Da drängen sich Überschneidungen mit aktuellen Debatten doch geradezu auf. Genauso wie sich das gesellschaftliche Verständnis von Gender in den letzten 50 Jahren gewandelt hat, so tut es auch unsere Sprache. Und wir sollten keine Angst davor haben, weitere Schritte in Richtung einer gleichberechtigten Sprache zu gehen – auch wenn wir uns dafür laut Pusch sicherlich in Geduld üben müssen:
Was Frauen betrifft, dauert es immer mindestens 40 Jahre, bis sich etwas ändert.
Luise F. PuschTweet
Es lohne sich aber diesen Kampf auszutragen. Auch nach der Abschaffung der Bezeichnung "Fräulein" wurde der Begriff von vielen noch weiter genutzt und es dauerte Jahrzehnte, bis er tatsächlich aus dem allgemeinen Sprachgebrauch verschwand. In einigen Sprachen gibt es bis heute Anreden, die zwischen verheirateten und unverheirateten Frauen unterscheiden. So zum Beispiel das englische Miss (unverheiratet) vs. Misses (verheiratet). Frankreich verabschiedete sich erst vor zehn Jahren von der Anrede Mademoiselle für unverheiratete Frauen.
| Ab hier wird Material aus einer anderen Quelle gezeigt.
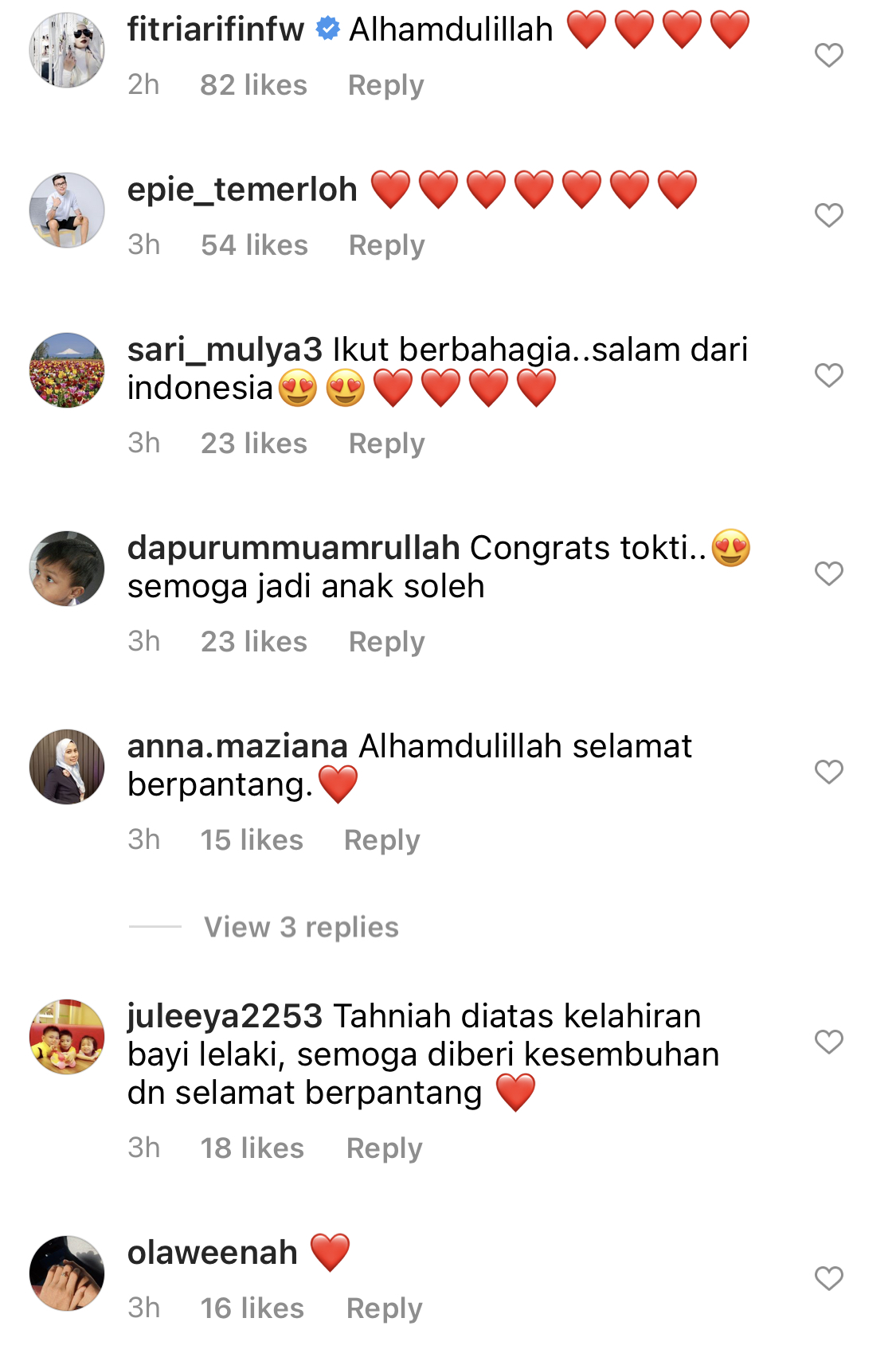Reply to juleeya2253's Tahniah comment
896x1365 pixels.
coord(385,1148)
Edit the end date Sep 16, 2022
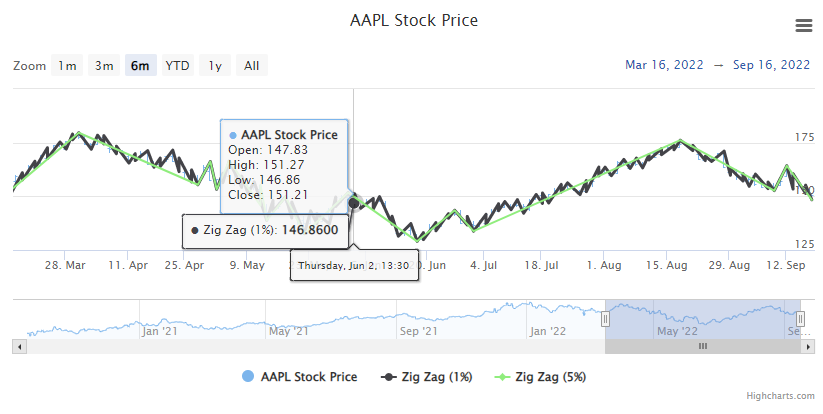The image size is (823, 414). [x=771, y=65]
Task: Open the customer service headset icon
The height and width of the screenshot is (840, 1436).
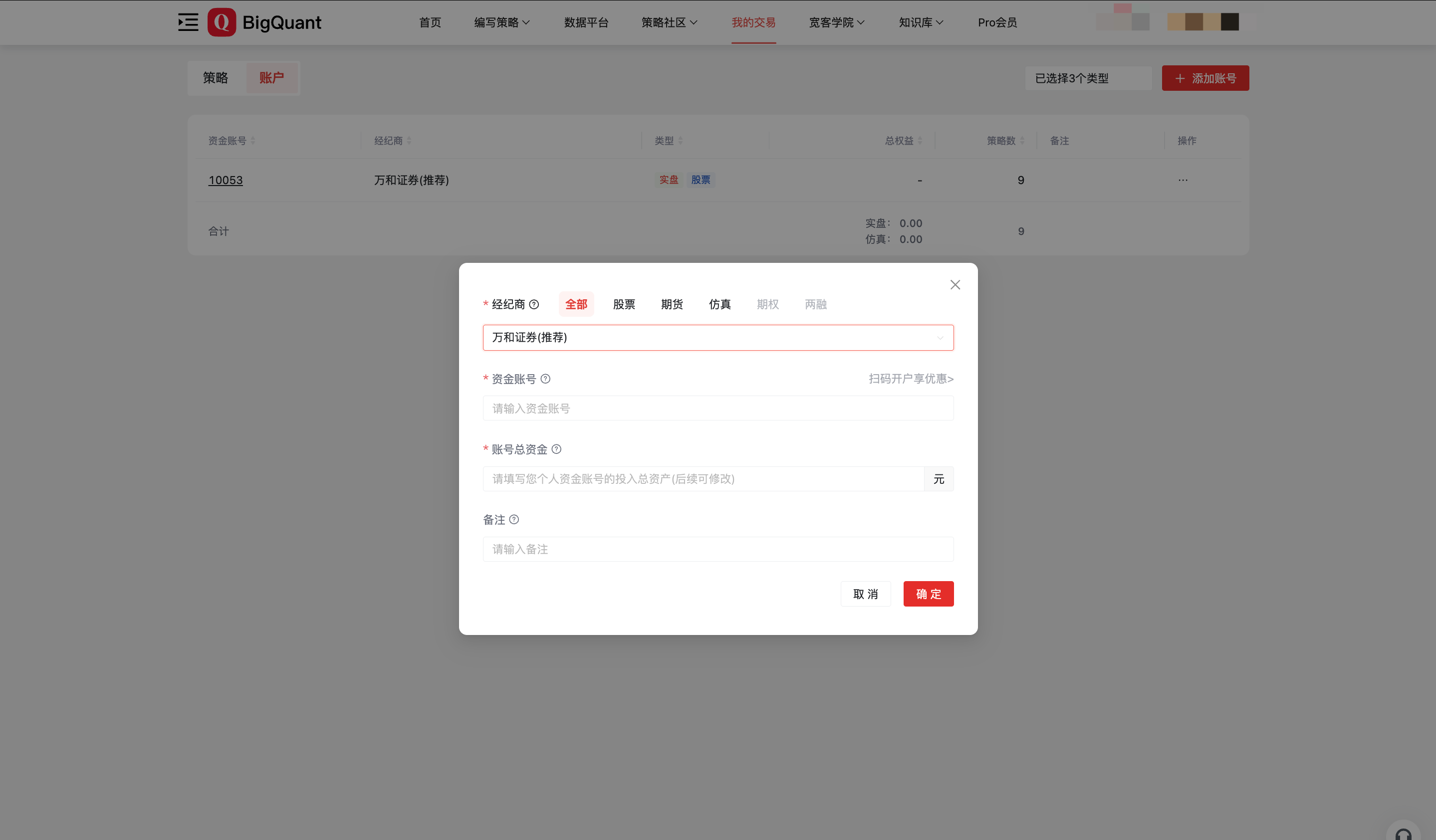Action: [x=1403, y=833]
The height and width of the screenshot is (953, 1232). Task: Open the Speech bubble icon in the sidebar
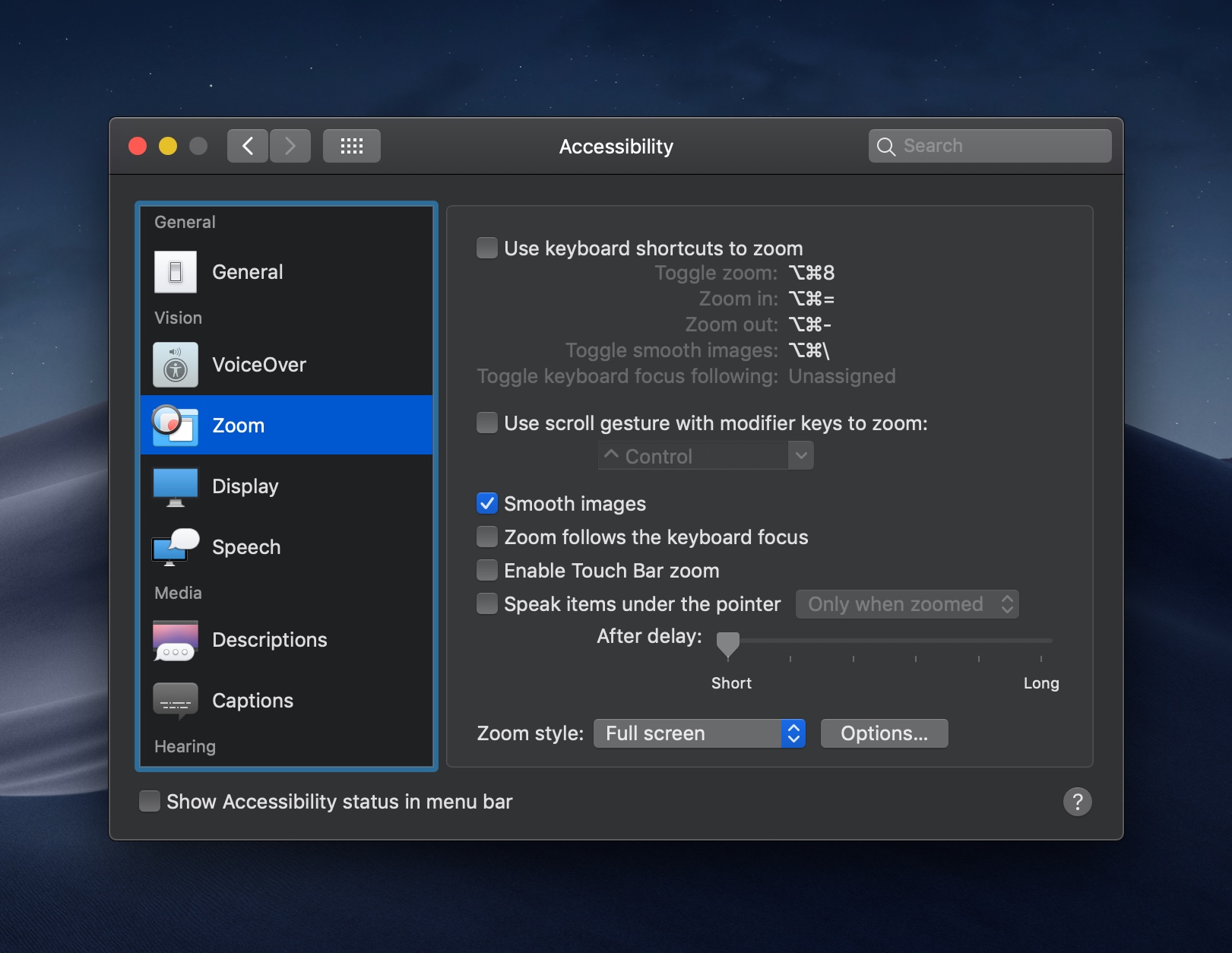pyautogui.click(x=176, y=547)
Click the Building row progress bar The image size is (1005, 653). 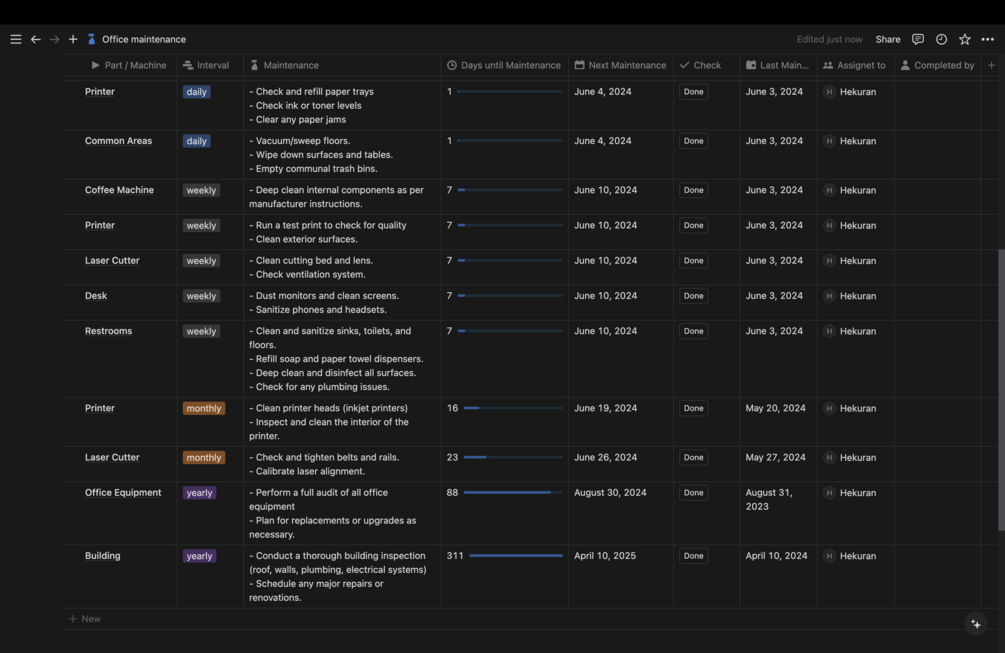tap(515, 556)
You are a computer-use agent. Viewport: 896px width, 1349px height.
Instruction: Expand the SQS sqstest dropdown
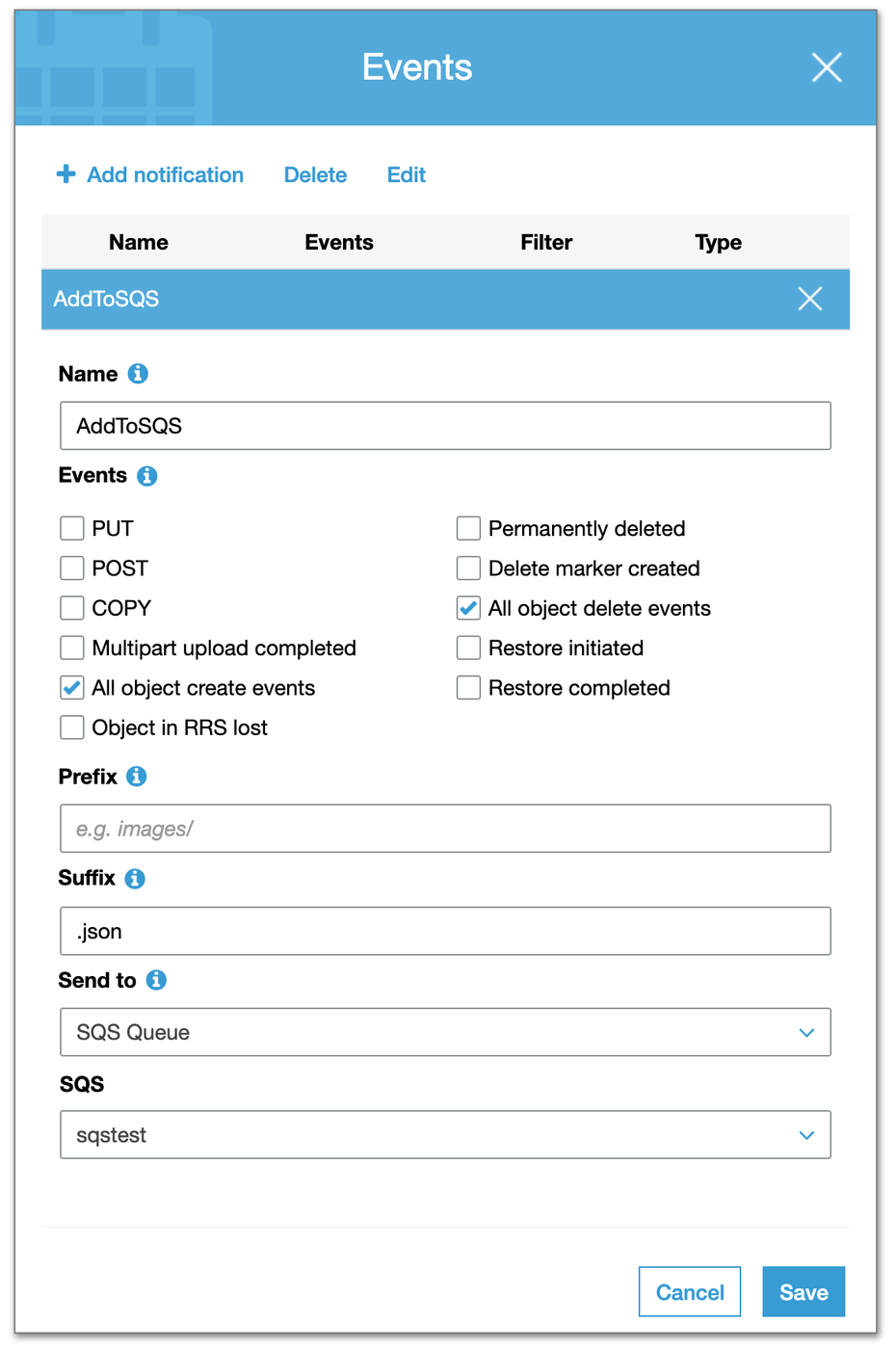pyautogui.click(x=445, y=1135)
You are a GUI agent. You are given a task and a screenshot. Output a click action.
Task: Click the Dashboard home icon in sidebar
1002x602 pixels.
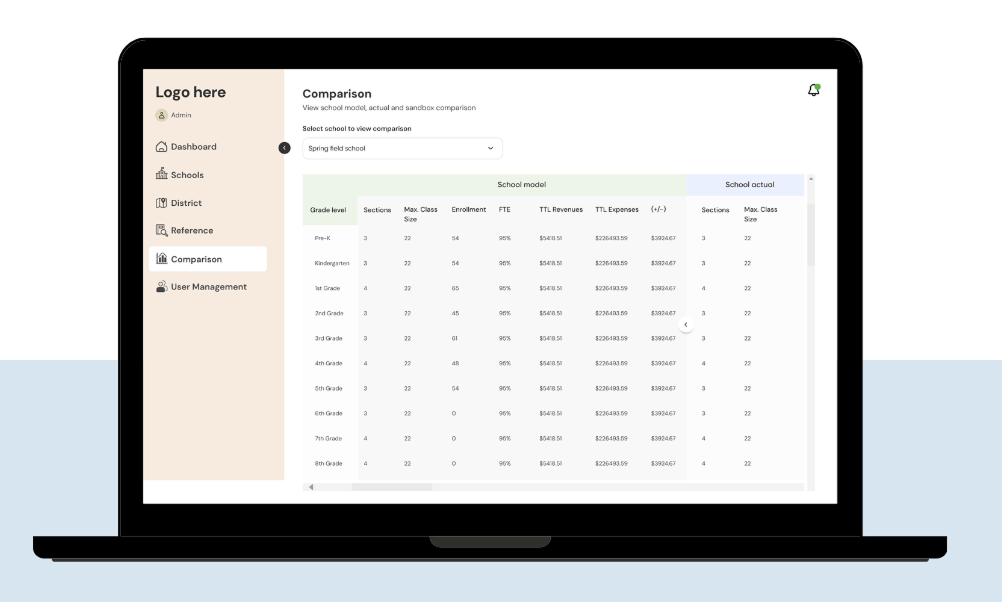coord(161,147)
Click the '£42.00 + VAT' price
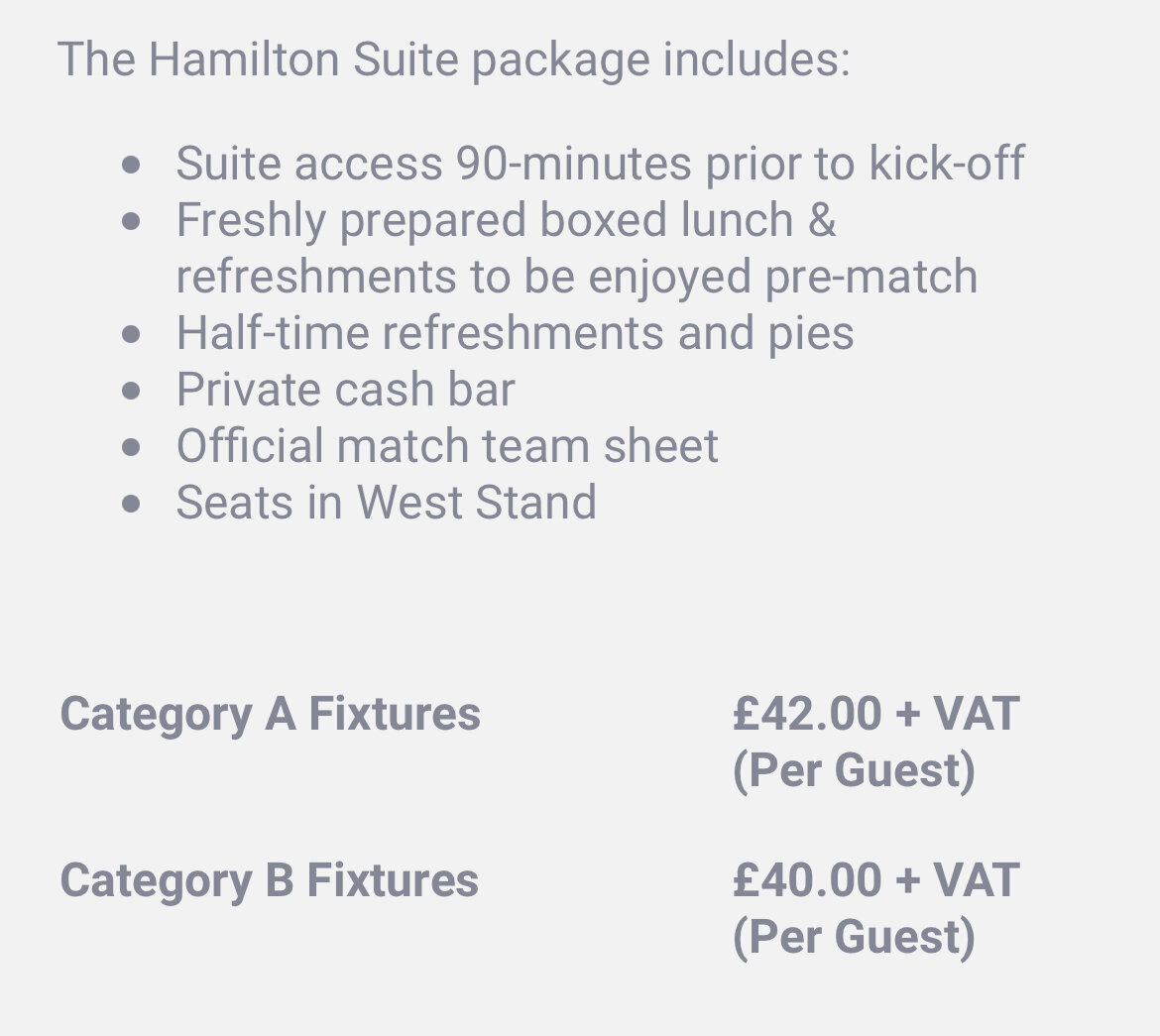The height and width of the screenshot is (1036, 1160). pyautogui.click(x=875, y=714)
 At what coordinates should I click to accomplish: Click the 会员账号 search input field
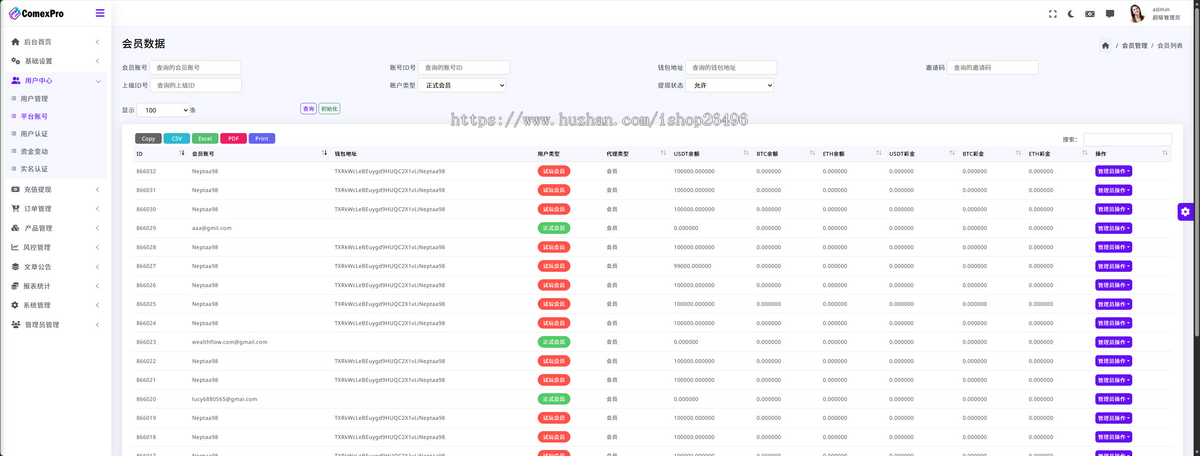[196, 68]
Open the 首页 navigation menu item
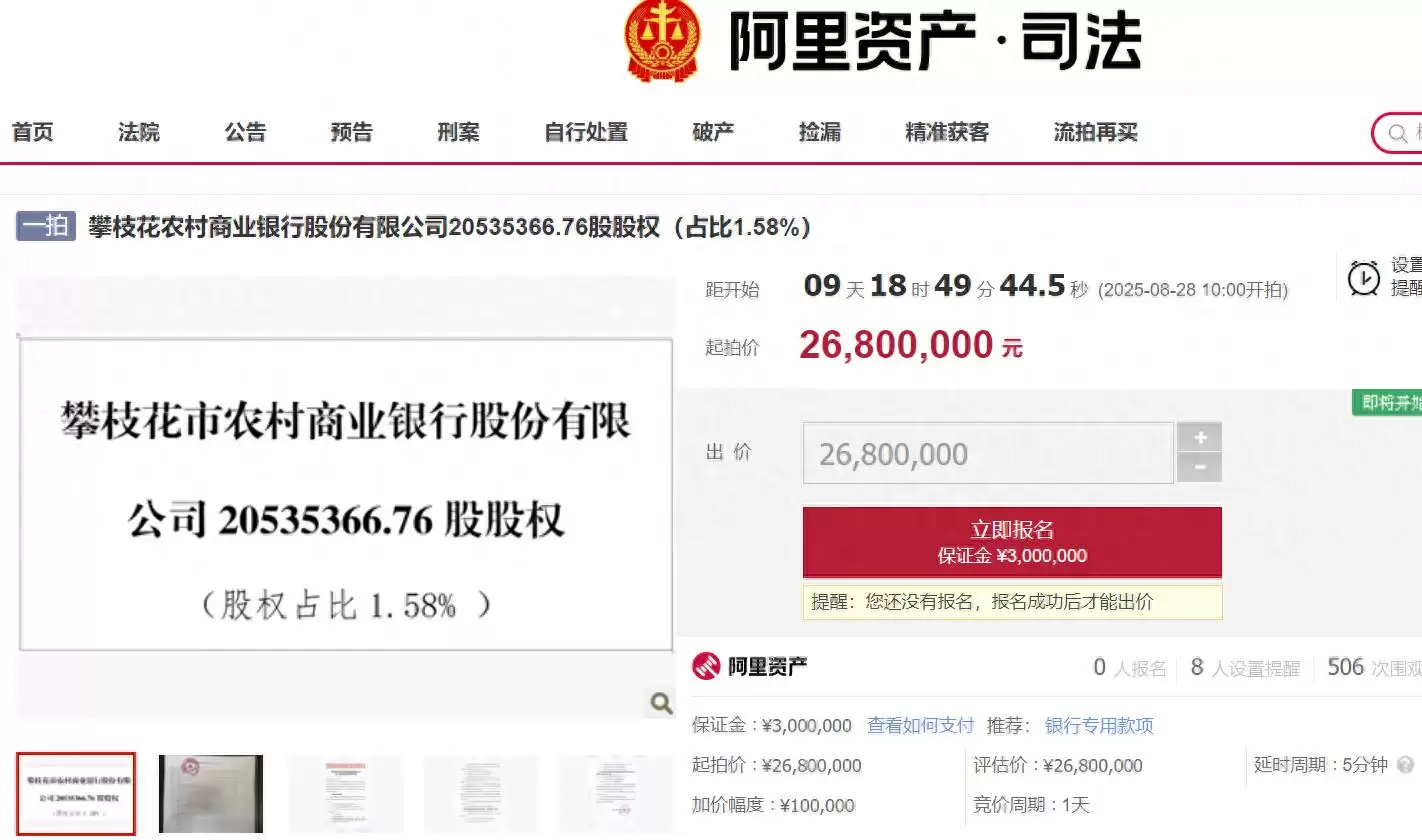 (x=32, y=132)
Miteinander sprechen, statt übereinander
Eine EMOTION-Redakteurin erlebte kürzlich folgende Situation: Sie fuhr mit ihrem Fahrrad durch eine verengte Baustelle, ein Mann kam ihr entgegen und empörte sich mit den Worten: "Dies ist kein Fahrradweg, junges Fräulein". Sie bremste abrupt, schaute den Mann an und sagte: "Da haben Sie recht, ich hätte hier vielleicht nicht fahren sollen. Aber SO möchte ich nicht genannt werden." Der Mann schien sichtlich verwundert – zum einen über die Einsicht, zum anderen die direkte Konfrontation damit, dass er sich wohl in seiner Wortwahl vergriffen hatte. Er entschuldigte sich – und wird das Wort Fräulein zukünftig hoffentlich aus seinem Wortschatz streichen. Denn besser 50 Jahre zu spät als nie, oder?